Convolution and Resolution • Convolution can be used for smoothing data, but it is also something that happens naturally whenever measurements are made, due to instrumental resolution limitations. • For example, an optical system (telescope or microscope, etc.) has an aperture size that limits the resolution due to diffraction (called the diffraction limit). Looking at a star with a telescope, assuming no other effects like atmospheric turbulence, results in a star image of a certain size, surrounded by an “airy disk” with diffraction rings. • This shape is mathematically just the sinc() function we introduced last time: • x = -5:0.1:5; y = -5:0.1:5; • [X, Y] = meshgrid(x,y); • Z = sinc(sqrt(X.^2 + Y.^2)); • imagesc(x,y,Z); • In fact, this is the electric field pattern, and to get the intensity we need to square the electric field: imagesc(x,y,Z.^2)
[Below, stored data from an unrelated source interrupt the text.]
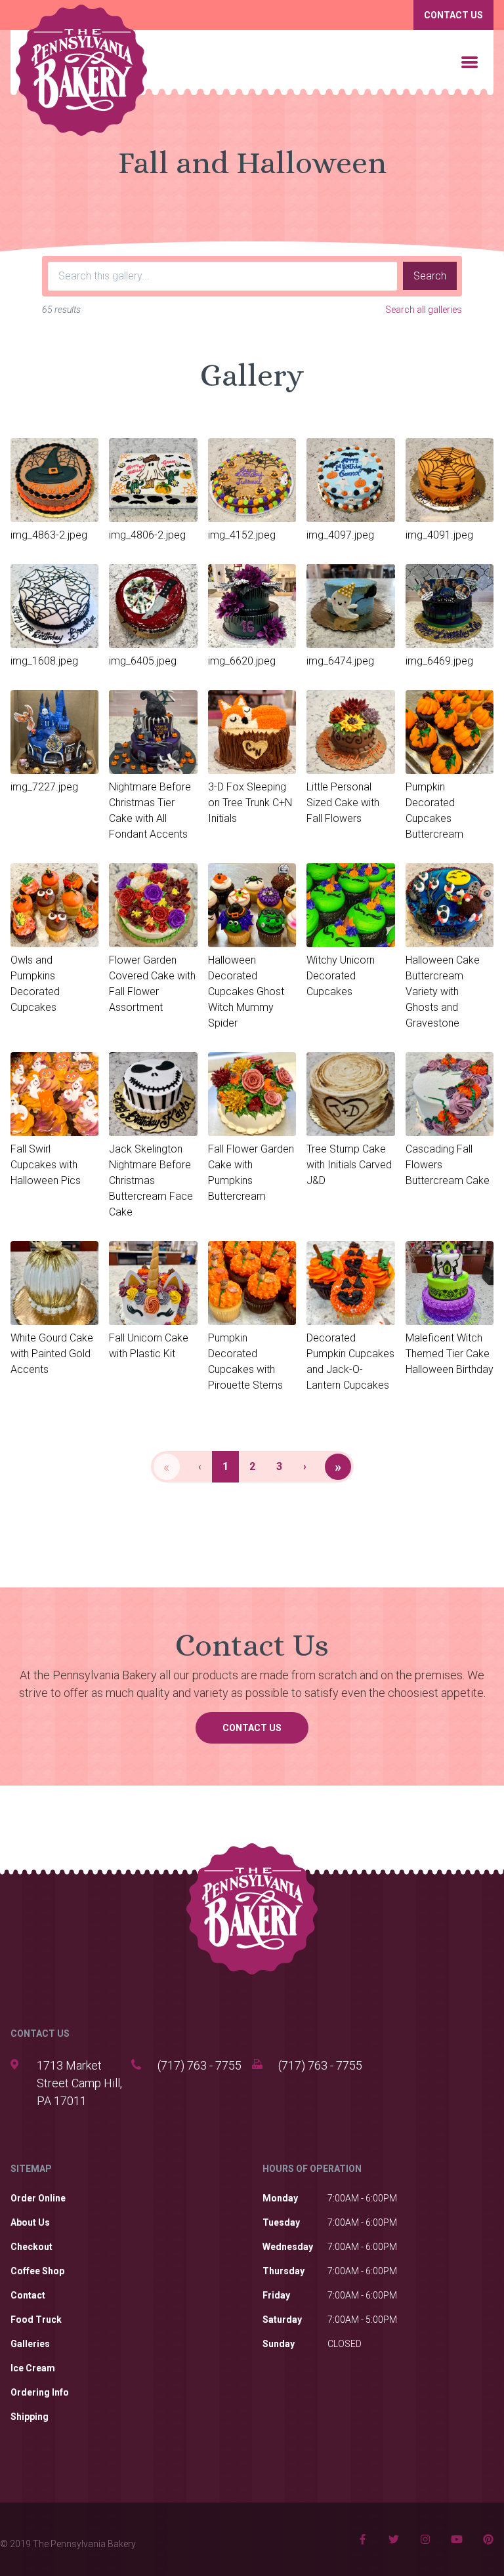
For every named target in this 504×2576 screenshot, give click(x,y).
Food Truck (36, 2319)
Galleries (30, 2344)
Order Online (38, 2198)
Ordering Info (39, 2392)
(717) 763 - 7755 (200, 2065)
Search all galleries (423, 309)
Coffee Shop (37, 2271)
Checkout (31, 2246)
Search (429, 276)
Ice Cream (32, 2368)
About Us (30, 2222)
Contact (27, 2295)
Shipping (29, 2416)
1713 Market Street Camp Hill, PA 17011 (79, 2083)
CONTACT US (40, 2033)
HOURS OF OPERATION (312, 2168)
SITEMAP (31, 2168)
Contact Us (453, 15)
Point Spread Function • To show this point better, consider a “perfect” instrument that perhaps has noise, but shows stars as perfect point sources. Let’s generate an image of some stars: • stars = randn(size(X))*0.1; • stars(50,50) = 1; stars(20,37) = 4; stars(87,74) = 2; stars(45,24) = 0.5; • imagesc(stars) • To see the effect of observing such a star pattern with an instrument, convolve the star image with the sinc function representing the diffraction pattern of the instrument (the point spread function or PSF): • Z = sinc(sqrt(X.^2 + Y.^2)*5).^2; % the *5 makes it smaller/sharper • imagesc(conv2(stars,Z)) • You see that the result is twice as large due to the way convolution works. Try • fuzzy = conv2(stars,Z); colormap(gray(256)); • imagesc(stars); axis square • imagesc(fuzzy(51:150,51:150)); axis square
Deconvolution • It is actually possible to do the inverse of convolution, called deconvolution. Let’s read in an image and fuzz it up (download fruit.gif from course web pg) • [img map] = imread(‘fruit.gif’); • fuzzy = conv2(single(img),Z)/sum(sum(Z); • image(img) % Original image—observe the sharpness • image(fuzzy(51:515,51:750)) % fuzzy image • Now let’s sharpen it again. MatLAB has a family of deconvolution routines. The standard one is deconvreg(): • image(deconvreg(fuzzy,Z)) • The image is dark, because we have to normalize the convolving function: • image(deconvreg(fuzzy,Z)*sum(sum(Z))) • This looks pretty good, but note the edge effects. Try another routine • image(deconvlucy(fuzzy,Z)*sum(sum(Z))) • This one looks almost perfect. However, if you compare images you do see differences • sharp = deconvlucy(fuzzy,Z)*sum(sum(Z)) • imagesc(sharp(51:515,51:750) – single(img))
Deconvolution Problems • Any time you do an inversion of data, the result can be unstable. Success depends critically on having the correct point spread function. • The deconvolution we just did was after convolving the image with a “perfect” instrument and neglecting atmospheric turbulence. Further blurring by the atmosphere acts to increase the size of the “airy disk” and smear out the diffraction rings. • With some time average, the above pattern smears out into an equivalent gaussian. The equivalent gaussian to • Zsinc = sinc(sqrt(X.^2 + Y.^2)*5).^2; is • Zgaus = exp(-(X.^2 + Y.^2)*(5*1.913)^2);
Incorrect PSF • Let’s convolve the image with the Gaussian (i.e. instrument plus atmospheric turbulence), creating a larger PSF • Zgaus = exp(-(X.^2 + Y.^2)*(3*1.913)^2); % Note use of 3 to enlarge Gaussian • Convolve with this blurred PSF • fuzzy = conv2(double(img),Zgaus)/sum(sum(Zgaus)); • image(fuzzy) • Now deconvolve with the instrumental PSF • dconl = deconvlucy(fuzzy,Zsinc)*sum(sum(Zsinc)); • image(dconl) • We see that we cannot recover the original instrumental resolution. The clarity is lost due to atmospheric turbulence. • However, if we measure the PSF of instrument plus atmosphere, we CAN recover the blurring due to the atmosphere.
Laser Guide Stars • Astronomers now use a laser to create a bright, nearby “guide star” near the region of the sky of interest. • By imaging the laser scintillation pattern instantaneously, they can freeze the atmosphere and correct the images in real time.